Anyway, this is NOT about class warfare, as American maybe DOES become a Third World country, one like my mother was born into in the backwoods. But this one is of our own making, we LET THIS HAPPEN on OUR WATCH. We blame Congress, the President, the Tea Party or the Occupy Movement. It doesn't matter. The more we try to hold on to what we "have"-which we took, maybe not knowing or remembering- the more it slips- the more we all loose what we are really looking for-DIGNITY. Maybe it's not a right, after all, maybe it's not guaranteed by a piece of paper. But we all sure damn well want it.

Wednesday, October 26, 2011

V for Validation

Graduated from college: Check. Recession making it impossible to find work in my field: Check. Difference between 2011 and 19 years ago is there is a LOT more people in this situation, and their disillusionment has reached critical mass. Washington and people in power still think that it's business as usual and the "experts" on TV haven't got a damn clue. Still, there is something refreshing about so many people being truly fed up. It's about time. Where this goes from here is anyone's guess. Does Obama get it? It's hard to tell, as he seems to being playing politics with the whole thing as the FOX candidates call the protesters "mobs". I think that's what Iran's president call protesters in HIS country. Funny how THESE people are a "mob" and the "Tea Party" are "Americans". The bottom line is that the Tea Party was the establishment pissed off that Obama had been elected (right now I’ll refrain from calling them ALL greedy racists) and these are REAL people who are in REAL trouble, not some fabricated "movement".

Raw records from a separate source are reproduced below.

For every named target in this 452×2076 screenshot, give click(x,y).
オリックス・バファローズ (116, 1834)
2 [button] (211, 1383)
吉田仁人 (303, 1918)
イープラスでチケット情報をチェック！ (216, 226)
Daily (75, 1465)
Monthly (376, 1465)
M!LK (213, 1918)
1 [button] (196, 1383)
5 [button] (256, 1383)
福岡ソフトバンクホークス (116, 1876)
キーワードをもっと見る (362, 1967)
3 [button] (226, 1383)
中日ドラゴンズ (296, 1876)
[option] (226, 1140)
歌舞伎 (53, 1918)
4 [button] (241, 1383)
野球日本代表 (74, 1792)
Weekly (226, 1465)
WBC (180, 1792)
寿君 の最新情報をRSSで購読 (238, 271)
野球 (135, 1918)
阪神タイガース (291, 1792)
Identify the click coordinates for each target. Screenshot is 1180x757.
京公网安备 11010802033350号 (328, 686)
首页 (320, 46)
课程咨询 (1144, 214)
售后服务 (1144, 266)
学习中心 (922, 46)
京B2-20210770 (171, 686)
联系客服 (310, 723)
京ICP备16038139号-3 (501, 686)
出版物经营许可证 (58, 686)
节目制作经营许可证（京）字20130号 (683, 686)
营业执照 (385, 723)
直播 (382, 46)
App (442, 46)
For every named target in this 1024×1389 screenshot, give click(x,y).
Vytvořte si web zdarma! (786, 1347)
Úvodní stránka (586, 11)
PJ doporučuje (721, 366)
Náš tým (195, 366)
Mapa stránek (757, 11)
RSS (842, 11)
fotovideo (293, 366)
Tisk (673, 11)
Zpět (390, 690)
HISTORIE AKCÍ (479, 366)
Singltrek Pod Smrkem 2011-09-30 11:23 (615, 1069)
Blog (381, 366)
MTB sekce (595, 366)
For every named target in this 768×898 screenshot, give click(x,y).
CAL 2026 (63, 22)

I guess what I'm saying is: I feel for these protestors. Do they sometimes sound idiotic? Sure. Do they seem not to have a "clearly defined message"? Sure. But if you've been out of work for a year, or two (I have recently), you might not have a clearly defined message either. It's the politician's JOB, congress’ JOB to come up with policy. That’s what they are PAID and ELECTED to do. They've failed. The President, god love 'em, has failed too. He inherited an absolutely fucked situation. That's just fine with Right and the Banks and the 1%. He goes down and we go back to waging war on the world, bankrupting the country and leaving the poor, the young, the old out in the cold. What about the future? That was the arrogance of the Bushies: they never thought they'd get old and die.  The dictators around the Middle East thought the same. Look at Rumsfeld and Cheney. They STILL don't get it: they destroyed this country and we're standing around blaming each other.

-Unquiet

Tuesday, June 7, 2011

Random Acts of FutureNow

As we sit here, wondering how the next chapter of Middle East violence will erupt, or what our real options are with China or our other "friends" who continue to jail an silence their native critics, we have to ask ourselves: is America what the world needs? Are we going to be like the British in a year or two: that cute little used-to-be empire that talks funny and everyone can't quite take seriously? My answer is probably. Yes. And why not? THAT sure would take the pressure off. No one would expect us to run around and "stabilize" things. We could turn inward and contemplate our navel, like the English, and sing songs about the old days.

Thought I'd just start things off with a lighter note. Things are about to get heavy.